=== AVAILABLE DATA ===

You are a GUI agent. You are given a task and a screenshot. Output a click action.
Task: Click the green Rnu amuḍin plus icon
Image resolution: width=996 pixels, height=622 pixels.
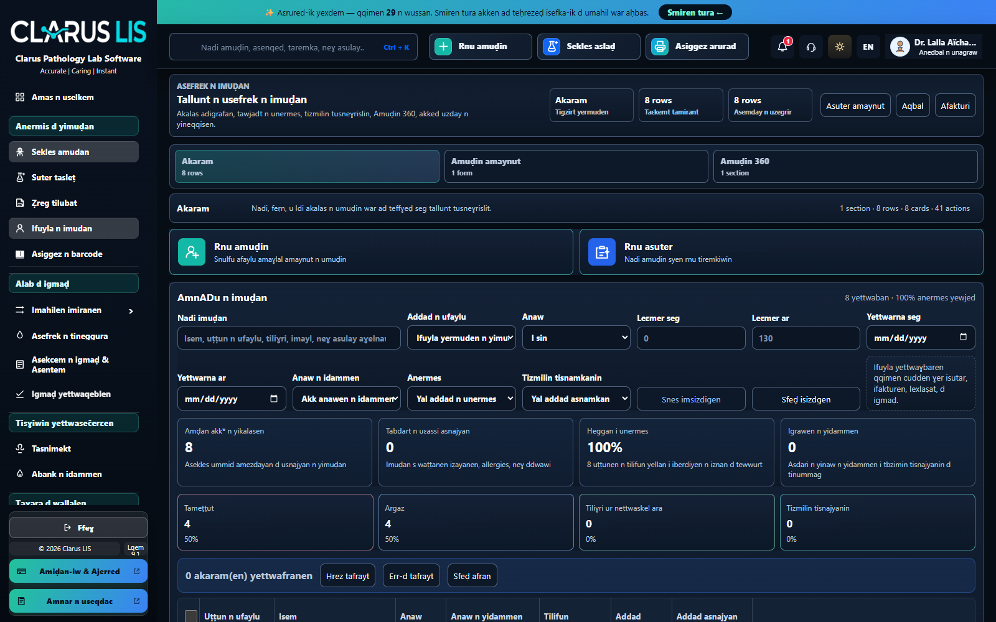(443, 47)
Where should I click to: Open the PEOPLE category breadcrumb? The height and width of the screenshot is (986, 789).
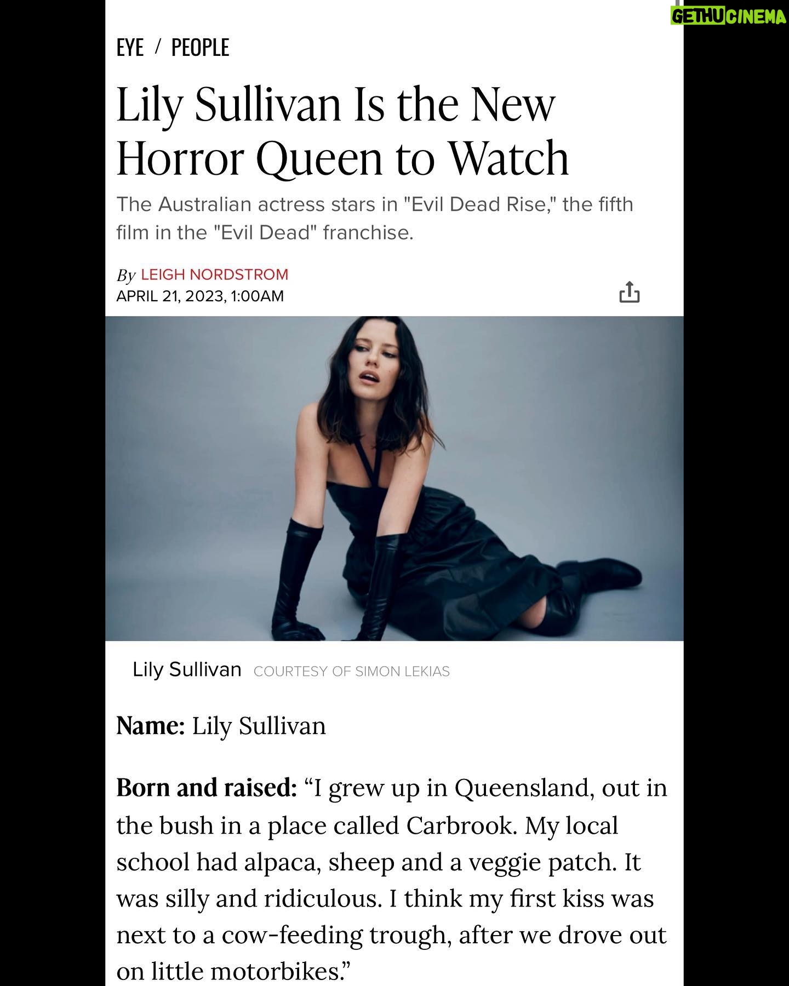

===

▶ **WHAT THE TASK ASKS**
Reproduce each entry exactly as written, but leave out the images.

▶ **TASK SOLUTION**
You are a GUI agent. You are given a task and a screenshot. Output a click action.
Task: Click the green Rnu amuḍin plus icon
Image resolution: width=996 pixels, height=622 pixels.
(443, 47)
Where should I click to: Open the PEOPLE category breadcrumb? The height and width of the screenshot is (986, 789).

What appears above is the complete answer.